When you respond, restate each record exactly as it is given.

*****

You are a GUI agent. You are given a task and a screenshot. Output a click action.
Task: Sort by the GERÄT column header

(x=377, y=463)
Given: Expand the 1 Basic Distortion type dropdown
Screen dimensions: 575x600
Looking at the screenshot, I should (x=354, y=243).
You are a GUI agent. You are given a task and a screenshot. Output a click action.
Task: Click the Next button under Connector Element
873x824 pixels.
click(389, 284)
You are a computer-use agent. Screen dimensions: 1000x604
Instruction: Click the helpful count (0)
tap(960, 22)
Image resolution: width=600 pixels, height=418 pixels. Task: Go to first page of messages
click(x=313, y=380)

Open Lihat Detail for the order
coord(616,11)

*****

- [EXERCISE RESULT]
You are a GUI agent. You are given a task and a screenshot. Output a click action.
Task: Sort by the GERÄT column header

(x=377, y=463)
Given: Expand the 1 Basic Distortion type dropdown
Screen dimensions: 575x600
Looking at the screenshot, I should (x=354, y=243).
You are a GUI agent. You are given a task and a screenshot. Output a click action.
Task: Click the Next button under Connector Element
873x824 pixels.
click(389, 284)
You are a computer-use agent. Screen dimensions: 1000x604
Instruction: Click the helpful count (0)
tap(960, 22)
Image resolution: width=600 pixels, height=418 pixels. Task: Go to first page of messages
click(x=313, y=380)

Open Lihat Detail for the order
coord(616,11)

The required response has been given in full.